Penggunaan infus midazolam dengan dosis 0,01-0,06 mg/kg/jam sebagai obat
penenang bersama dengan infus agen analgesik seperti remifentanil (0,05 μg/kg/mnt)
atau fentanyl (2,0 μg/kg/jam) akan memfasilitasi untuk mencapai target TIK yang
optimal tanpa mengorbankan MAP. Sedasi propofol lebih disukai dalam pengaturan
elevasi TIK, yang refraktori terhadap sedasi ringan. Propofol menurunkan permintaan
metabolisme otak dan memiliki durasi kerja yang pendek, memungkinkan penilaian
neurologis klinis berkala.
G. Antibiotik
Insiden kebocoran CSF adalah 1 hingga 3% dari semua TBI, 9 hingga 11%
dengan cedera kepala tembus, dan 10 hingga 30% dengan fraktur dasar tengkorak.

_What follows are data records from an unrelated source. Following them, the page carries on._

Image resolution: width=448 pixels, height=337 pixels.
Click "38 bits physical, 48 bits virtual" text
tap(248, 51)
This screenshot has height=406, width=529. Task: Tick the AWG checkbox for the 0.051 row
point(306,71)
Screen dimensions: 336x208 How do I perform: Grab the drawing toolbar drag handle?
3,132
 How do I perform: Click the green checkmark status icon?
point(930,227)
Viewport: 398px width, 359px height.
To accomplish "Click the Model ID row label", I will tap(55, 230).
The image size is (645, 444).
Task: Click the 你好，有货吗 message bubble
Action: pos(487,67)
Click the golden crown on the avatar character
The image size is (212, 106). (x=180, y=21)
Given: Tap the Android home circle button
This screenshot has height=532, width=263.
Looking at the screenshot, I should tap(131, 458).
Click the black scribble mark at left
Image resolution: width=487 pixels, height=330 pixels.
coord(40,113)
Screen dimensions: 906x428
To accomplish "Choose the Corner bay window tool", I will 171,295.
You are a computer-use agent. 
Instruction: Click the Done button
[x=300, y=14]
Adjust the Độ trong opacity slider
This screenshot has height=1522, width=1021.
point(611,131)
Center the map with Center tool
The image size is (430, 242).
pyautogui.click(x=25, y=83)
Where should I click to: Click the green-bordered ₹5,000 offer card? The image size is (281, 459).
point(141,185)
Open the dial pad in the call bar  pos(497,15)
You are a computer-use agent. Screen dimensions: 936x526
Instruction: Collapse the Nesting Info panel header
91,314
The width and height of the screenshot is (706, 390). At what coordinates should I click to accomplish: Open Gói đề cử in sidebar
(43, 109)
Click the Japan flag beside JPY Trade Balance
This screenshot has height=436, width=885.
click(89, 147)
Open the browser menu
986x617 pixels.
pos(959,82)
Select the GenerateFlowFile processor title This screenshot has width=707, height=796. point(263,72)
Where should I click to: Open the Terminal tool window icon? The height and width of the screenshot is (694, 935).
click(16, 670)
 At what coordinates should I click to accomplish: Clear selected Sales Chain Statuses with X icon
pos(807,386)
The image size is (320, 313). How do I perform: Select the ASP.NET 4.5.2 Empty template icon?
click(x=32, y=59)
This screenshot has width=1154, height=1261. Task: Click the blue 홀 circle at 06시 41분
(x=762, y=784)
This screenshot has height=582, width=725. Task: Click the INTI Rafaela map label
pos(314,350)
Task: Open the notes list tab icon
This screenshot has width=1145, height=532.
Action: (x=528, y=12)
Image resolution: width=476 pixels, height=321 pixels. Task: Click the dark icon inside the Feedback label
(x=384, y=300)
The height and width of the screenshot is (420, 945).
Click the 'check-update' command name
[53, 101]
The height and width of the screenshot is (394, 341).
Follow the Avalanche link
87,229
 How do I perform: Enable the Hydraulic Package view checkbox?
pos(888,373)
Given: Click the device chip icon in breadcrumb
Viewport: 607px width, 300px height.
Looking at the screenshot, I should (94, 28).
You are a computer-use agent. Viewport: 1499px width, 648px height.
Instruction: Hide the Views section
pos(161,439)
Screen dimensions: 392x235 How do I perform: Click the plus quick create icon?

Rhinorhea dan otorrhea meningkatkan kejadian meningitis. Insidensi meningitis
adalah 10% pada pasien dengan fraktur penetrasi, 0,8 hingga 1,5% setelah kraniotomi,
dan 4 hingga 17% setelah drainase ventrikel eksternal (Bharadwaj & Naik, 2019)
Profilaksis antibiotik yang mencakup patogen meningitis yang paling umum
seperti Streptococcus pneumoniae dan Haemophilus influenzae harus dimulai pada
pasien berisiko tinggi. Durasi antibiotik harus 1 minggu setelah kebocoran CSF. Jika
dicurigai meningitis, kultur CSF harus diperoleh dan pengobatan empiris dengan
vankomisin dan sefalosporin generasi kedua harus dimulai sampai laporan kultur
diperoleh. Antibiotik spektrum luas diindikasikan pada pasien dengan cedera kepala
tembus atau cedera tubuh. Pada pasien dengan TBI, penting untuk mencegah resistensi
antibiotik dengan pilihan antibiotik yang tepat setelah mengevaluasi laporan kultur dan
sensitivitas (Bharadwaj & Naik, 2019).
II.1.8 Prognosis
Semua pasien harus dirawat secara agresif sambil menunggu konsultasi dengan ahli
bedah saraf. Prognosis dipengaruhi oleh usia, status neurologis awal, jarak antara trauma
dan tindakan bedah, edema cerebri, kelainan intracranial seperti hematoma intracranial
dan faktor ekstrakranial (ATLS, 2018).